No momento de convergência de novas tecnologias e aumento do interesse na sustentabilidade corporativa, muitos dos grandes centros de negócios têm olhado mais de perto para estratégias em gestão energética.

A tendência ficou evidente no Sustainable Business Summit 2016, sediado em Nova York no mês de outubro pela Bloomberg BNA. O evento reuniu empresários, investidores e outros tomadores de decisões para discutir como as corporações estão direcionando as oportunidades de crescimento e lucro por meio de práticas sustentáveis de negócio, tendo a energia como uma área chave. Representantes de gigantes como The 3M Company, JetBlue Airways Corp., Xerox Corp. e Tiffany & Co. compartilharam ideiasde suas próprias estratégias.

Para muitas organizações, o aumento do armazenamento de informações ‘em nuvem’ e a criação de datacenters, que consomem grandes quantidades de energia para processar essas informações, gera também a necessidade de mitigar os impactos desse consumo através da eficiência energética e fontes renováveis. Isso já é uma realidade para gigantes da tecnologia como a Microsoft, mas é provável que chegue também a todos os tipos de indústrias nos próximos anos, disse Rob Bernard, responsável pela estratégia ambiental da Microsoft durante o evento.

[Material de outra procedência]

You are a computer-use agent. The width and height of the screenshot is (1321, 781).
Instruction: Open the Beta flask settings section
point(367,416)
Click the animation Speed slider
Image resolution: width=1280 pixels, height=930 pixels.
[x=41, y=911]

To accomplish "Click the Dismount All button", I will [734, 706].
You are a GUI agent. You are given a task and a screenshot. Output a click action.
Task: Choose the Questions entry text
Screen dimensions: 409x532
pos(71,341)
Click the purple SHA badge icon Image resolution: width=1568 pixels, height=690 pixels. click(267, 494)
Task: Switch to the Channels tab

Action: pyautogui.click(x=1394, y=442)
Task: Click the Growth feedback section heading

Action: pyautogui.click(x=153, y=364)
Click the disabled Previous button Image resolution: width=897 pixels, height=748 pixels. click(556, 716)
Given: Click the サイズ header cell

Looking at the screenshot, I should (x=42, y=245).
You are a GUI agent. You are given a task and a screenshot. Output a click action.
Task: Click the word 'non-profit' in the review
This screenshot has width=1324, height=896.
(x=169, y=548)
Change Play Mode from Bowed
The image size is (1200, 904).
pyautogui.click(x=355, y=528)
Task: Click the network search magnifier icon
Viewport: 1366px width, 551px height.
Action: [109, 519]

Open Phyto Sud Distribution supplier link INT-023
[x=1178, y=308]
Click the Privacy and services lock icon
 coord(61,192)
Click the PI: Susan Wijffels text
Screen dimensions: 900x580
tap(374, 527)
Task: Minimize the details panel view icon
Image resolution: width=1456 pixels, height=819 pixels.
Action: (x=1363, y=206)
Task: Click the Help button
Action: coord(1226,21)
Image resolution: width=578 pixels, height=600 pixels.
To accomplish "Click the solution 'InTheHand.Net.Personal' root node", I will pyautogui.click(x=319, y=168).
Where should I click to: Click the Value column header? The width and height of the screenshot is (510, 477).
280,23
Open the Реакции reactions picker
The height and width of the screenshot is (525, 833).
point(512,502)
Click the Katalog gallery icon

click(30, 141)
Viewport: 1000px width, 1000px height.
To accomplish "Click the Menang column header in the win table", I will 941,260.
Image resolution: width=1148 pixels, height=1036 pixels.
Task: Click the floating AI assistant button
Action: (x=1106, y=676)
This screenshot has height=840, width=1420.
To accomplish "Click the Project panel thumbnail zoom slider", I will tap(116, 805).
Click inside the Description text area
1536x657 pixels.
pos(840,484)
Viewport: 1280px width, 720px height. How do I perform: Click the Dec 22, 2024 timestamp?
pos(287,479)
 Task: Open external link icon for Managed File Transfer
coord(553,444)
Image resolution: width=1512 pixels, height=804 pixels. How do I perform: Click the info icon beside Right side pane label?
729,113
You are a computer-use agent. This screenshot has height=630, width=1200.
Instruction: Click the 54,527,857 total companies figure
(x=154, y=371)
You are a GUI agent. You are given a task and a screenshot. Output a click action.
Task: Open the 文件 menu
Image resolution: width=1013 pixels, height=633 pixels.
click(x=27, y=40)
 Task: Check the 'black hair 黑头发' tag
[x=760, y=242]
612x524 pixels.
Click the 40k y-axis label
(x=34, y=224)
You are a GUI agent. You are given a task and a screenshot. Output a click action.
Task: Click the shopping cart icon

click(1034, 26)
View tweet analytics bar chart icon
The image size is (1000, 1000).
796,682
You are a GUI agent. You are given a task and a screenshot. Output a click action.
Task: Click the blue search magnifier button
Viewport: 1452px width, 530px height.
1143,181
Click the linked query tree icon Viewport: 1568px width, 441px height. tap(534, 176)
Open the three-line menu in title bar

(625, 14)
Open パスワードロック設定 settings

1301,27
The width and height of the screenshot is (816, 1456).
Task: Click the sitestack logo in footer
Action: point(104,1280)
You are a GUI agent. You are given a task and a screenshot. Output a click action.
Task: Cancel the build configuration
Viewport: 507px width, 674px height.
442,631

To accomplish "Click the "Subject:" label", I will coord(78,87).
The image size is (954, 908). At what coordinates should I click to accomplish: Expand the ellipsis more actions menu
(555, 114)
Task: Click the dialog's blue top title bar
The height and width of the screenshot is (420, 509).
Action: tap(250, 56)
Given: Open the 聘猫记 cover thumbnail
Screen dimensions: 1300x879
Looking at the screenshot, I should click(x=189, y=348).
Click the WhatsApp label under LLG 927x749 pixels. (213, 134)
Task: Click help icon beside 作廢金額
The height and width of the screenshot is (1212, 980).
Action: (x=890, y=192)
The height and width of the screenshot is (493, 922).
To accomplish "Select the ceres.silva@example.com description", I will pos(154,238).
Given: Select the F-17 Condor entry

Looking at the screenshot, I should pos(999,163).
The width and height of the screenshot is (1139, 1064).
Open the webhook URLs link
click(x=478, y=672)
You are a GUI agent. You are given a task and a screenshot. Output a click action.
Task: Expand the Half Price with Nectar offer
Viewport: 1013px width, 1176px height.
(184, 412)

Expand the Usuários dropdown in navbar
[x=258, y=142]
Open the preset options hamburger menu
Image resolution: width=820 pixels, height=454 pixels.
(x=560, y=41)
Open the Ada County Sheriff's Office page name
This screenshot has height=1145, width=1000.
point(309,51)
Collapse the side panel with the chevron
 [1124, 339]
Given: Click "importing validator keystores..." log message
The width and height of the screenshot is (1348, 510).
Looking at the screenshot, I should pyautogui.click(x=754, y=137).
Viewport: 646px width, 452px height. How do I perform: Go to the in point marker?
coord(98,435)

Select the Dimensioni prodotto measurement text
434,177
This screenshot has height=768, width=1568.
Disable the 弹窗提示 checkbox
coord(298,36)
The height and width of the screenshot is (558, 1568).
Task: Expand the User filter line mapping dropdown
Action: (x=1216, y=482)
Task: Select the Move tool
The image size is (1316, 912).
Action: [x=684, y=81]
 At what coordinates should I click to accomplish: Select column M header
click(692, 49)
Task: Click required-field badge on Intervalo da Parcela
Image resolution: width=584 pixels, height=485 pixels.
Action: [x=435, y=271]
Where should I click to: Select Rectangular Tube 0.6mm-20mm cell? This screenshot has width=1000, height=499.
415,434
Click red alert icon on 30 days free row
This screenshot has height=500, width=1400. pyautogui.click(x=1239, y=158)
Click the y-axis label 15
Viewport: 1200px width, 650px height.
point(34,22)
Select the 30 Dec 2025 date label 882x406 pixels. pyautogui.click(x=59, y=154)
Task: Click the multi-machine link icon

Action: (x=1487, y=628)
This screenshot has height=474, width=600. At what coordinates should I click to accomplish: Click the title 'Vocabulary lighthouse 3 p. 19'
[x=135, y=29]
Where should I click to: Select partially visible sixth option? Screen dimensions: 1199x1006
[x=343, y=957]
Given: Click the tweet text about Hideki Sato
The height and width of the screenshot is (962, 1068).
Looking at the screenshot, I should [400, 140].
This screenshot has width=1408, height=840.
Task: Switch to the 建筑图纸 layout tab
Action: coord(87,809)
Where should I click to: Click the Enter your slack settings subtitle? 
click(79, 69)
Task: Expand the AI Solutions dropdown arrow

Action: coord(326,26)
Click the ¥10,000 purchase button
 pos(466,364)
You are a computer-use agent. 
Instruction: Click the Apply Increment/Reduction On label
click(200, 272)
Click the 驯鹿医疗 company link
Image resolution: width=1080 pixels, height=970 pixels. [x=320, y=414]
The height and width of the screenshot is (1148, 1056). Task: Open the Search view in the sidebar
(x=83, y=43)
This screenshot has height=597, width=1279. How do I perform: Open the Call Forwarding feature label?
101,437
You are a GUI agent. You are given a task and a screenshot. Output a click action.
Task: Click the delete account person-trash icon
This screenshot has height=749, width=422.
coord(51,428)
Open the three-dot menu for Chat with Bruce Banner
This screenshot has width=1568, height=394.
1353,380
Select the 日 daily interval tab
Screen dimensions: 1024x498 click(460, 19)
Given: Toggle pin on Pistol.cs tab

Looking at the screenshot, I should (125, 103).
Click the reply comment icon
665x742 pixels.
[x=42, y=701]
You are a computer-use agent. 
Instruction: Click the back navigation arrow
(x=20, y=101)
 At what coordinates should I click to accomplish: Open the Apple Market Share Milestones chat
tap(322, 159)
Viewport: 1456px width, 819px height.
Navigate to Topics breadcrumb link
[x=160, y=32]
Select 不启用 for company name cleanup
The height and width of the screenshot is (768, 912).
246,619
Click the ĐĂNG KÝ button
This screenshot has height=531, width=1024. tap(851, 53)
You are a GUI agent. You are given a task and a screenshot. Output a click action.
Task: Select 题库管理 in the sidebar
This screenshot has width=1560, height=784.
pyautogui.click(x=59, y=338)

Bernard, junto ao CEO da Stuffstr, startup que criou um aplicativo de economia partilhada, mencionam que o armazenamento em nuvem tem sido o grande responsável pelo aumento do foco em energia. Esse desafio é composto pela pressão feita por consumidores, funcionários e investidores de todos os tipos de organizações por mais transparência sobre o impacto ambiental, e o consumo energético é em muitos casos o primeiro lugar para se começar.

Banner

A Tiffany & Co., por exemplo, contratou a sua primeira gerente de sustentabilidade, Anisa Costa, em 2015. Costa afirmou que os investidores da companhia estão mais interessados do que nunca em iniciativas ambientais. A Tiffany, que planeja chegar a zero emissões até 2050, já implementou iniciativas de eficiência energética para atingir a meta: entre 2014 e 2015, a famosa joalheria de Nova York realizou o retrofit de aproximadamente 100 lojas do varejo com iluminação LED, tanto nas luminárias das lojas quanto dos expositores.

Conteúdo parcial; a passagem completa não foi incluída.